BEGIN Supplied records

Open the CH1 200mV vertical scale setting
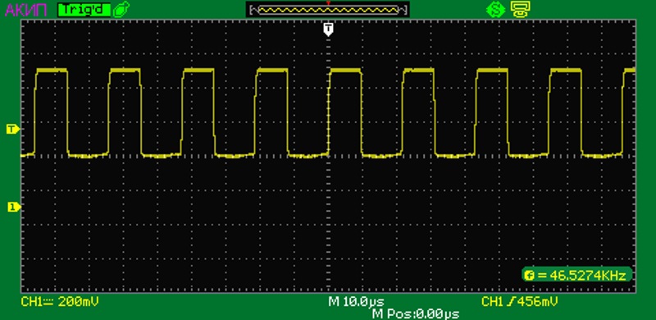 (60, 302)
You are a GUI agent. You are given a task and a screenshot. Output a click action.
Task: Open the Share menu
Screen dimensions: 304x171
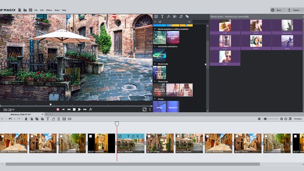(57, 10)
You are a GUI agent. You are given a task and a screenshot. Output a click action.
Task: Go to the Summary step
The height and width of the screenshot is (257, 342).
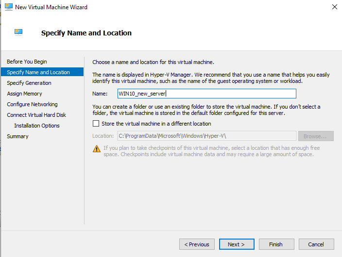point(17,136)
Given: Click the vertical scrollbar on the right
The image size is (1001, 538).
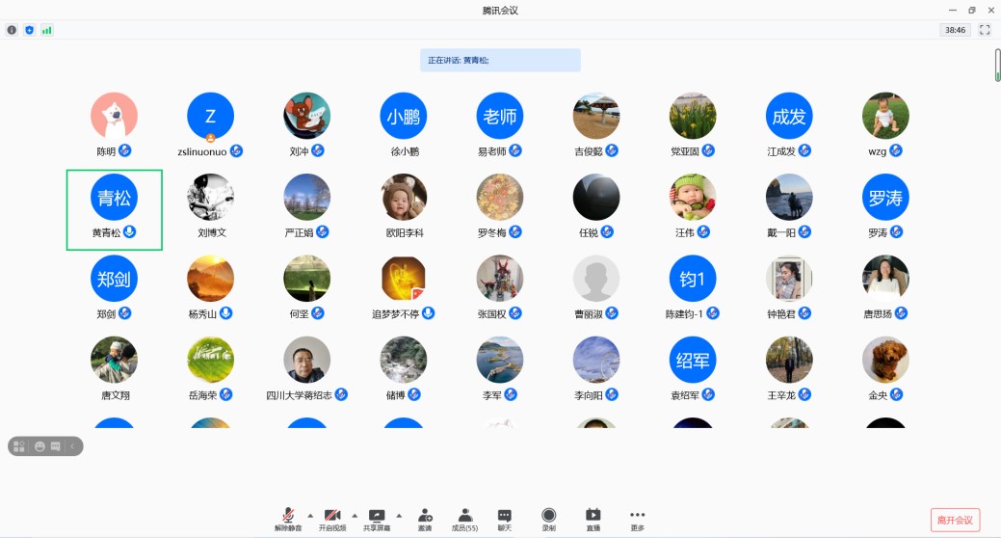Looking at the screenshot, I should (x=997, y=65).
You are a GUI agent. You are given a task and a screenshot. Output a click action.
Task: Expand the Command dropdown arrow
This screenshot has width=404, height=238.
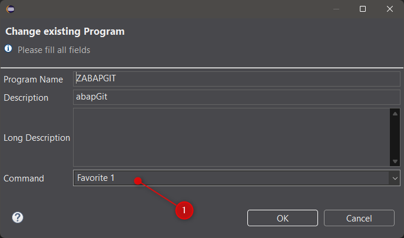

END Supplied records

Exercise instructions:
Please keep every line of the data the same when you reproduce it, and keep every picture out.

Solution:
Open the CH1 200mV vertical scale setting
 (60, 302)
You are a GUI agent. You are given a task and a screenshot. Output a click action.
Task: Open the Share menu
Screen dimensions: 304x171
(57, 10)
You are a GUI agent. You are given a task and a screenshot. Output a click action.
Task: Go to the Summary step
The height and width of the screenshot is (257, 342).
point(17,136)
Given: Click the vertical scrollbar on the right
The image size is (1001, 538).
Looking at the screenshot, I should (x=997, y=65).
You are a GUI agent. You are given a task and a screenshot. Output a click action.
Task: Expand the Command dropdown arrow
This screenshot has width=404, height=238.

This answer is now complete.